Problem:
Look through the entries for the string "arrow", and copy each line that holds it.

═══ Input

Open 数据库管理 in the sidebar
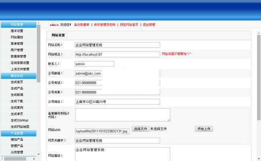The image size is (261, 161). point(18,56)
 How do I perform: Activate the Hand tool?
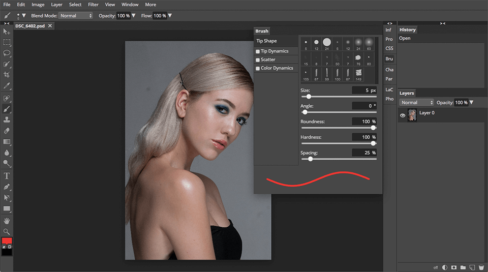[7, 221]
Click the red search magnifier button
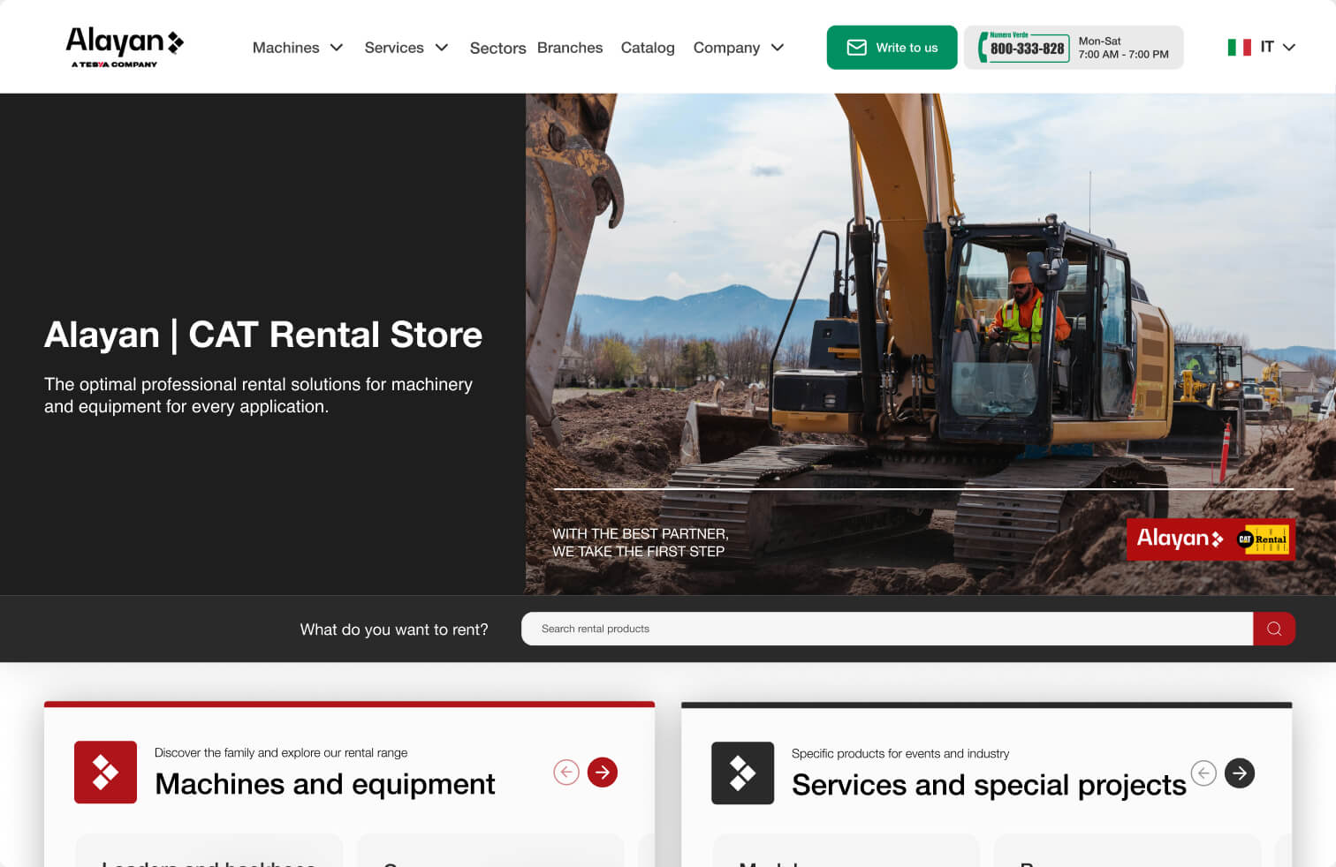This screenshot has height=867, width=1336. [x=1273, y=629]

══════
═══ Input

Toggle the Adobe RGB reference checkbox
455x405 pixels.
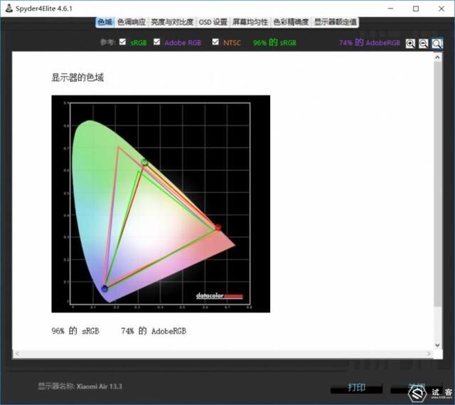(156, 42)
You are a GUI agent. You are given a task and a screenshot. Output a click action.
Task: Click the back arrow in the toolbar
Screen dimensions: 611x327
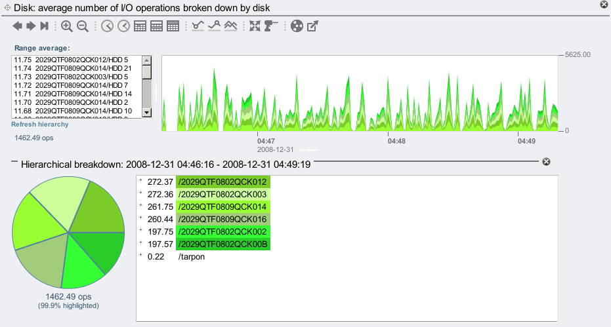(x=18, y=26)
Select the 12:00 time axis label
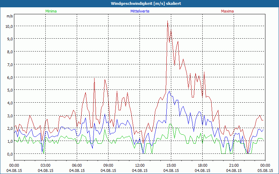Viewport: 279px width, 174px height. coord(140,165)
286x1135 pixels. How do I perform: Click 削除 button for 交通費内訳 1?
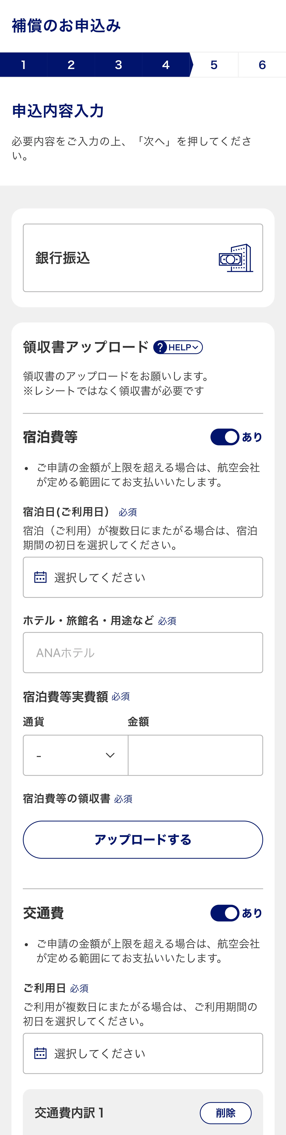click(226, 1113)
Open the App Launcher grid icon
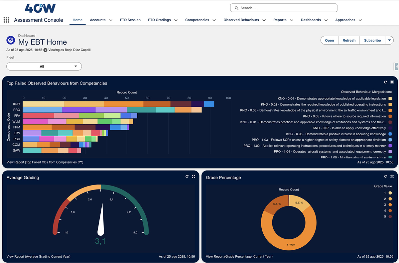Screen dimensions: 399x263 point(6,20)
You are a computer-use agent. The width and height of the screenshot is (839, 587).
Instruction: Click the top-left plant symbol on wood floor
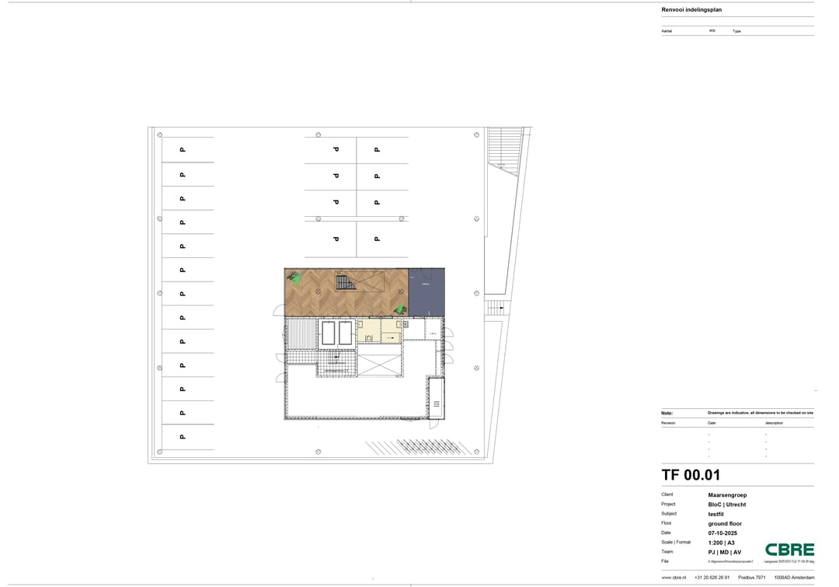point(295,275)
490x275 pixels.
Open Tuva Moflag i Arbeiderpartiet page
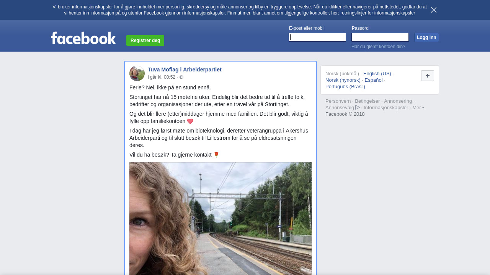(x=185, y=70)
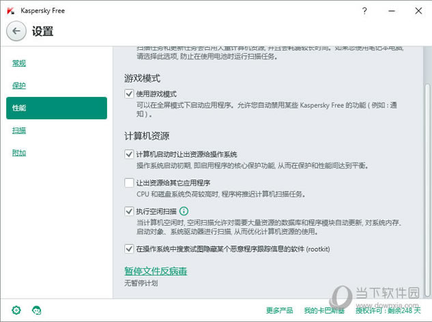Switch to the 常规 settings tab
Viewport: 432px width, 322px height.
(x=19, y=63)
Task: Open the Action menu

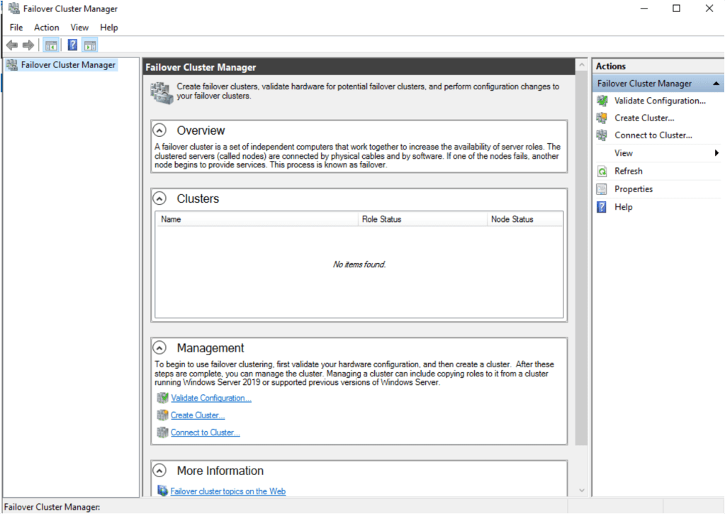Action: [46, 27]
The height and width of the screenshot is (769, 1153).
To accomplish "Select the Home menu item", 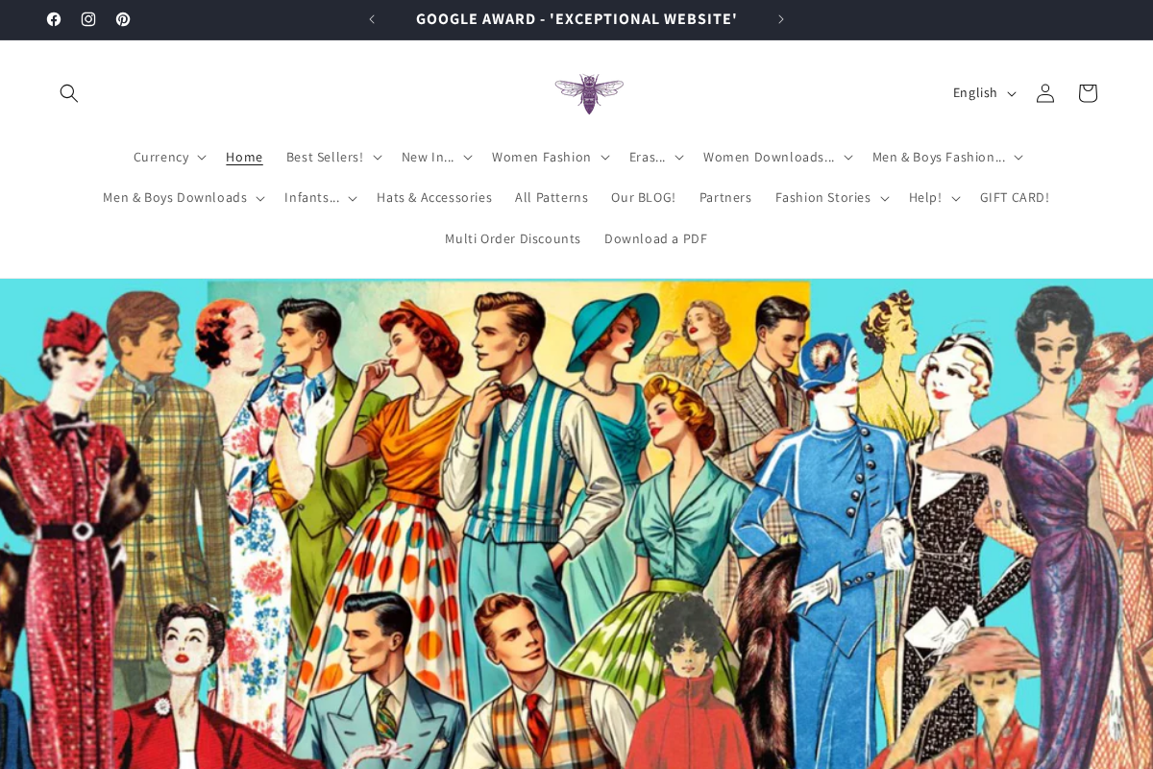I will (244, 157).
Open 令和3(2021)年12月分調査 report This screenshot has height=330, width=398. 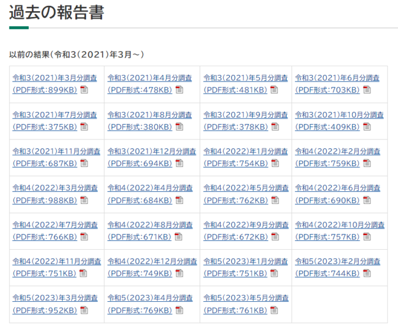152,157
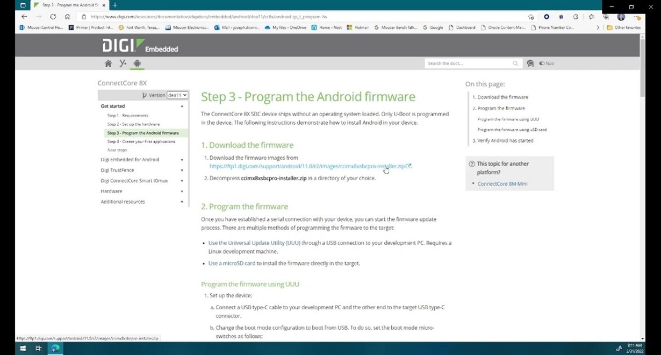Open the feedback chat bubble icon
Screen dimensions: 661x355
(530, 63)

══════
═══ Input

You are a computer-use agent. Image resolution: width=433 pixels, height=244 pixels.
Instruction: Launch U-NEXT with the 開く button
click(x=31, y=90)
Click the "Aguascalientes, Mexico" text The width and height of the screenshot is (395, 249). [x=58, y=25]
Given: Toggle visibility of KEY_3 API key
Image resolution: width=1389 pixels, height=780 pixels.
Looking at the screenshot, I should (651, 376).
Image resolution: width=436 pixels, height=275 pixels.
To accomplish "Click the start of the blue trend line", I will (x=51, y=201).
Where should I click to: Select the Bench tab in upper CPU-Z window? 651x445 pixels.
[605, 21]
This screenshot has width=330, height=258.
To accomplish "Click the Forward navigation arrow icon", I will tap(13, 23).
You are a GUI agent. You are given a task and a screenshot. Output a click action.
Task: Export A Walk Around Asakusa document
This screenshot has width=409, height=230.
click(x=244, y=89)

══════

Exercise output:
Task: Click the back arrow in the toolbar
To accomplish "Click the Forward navigation arrow icon", I will tap(13, 23).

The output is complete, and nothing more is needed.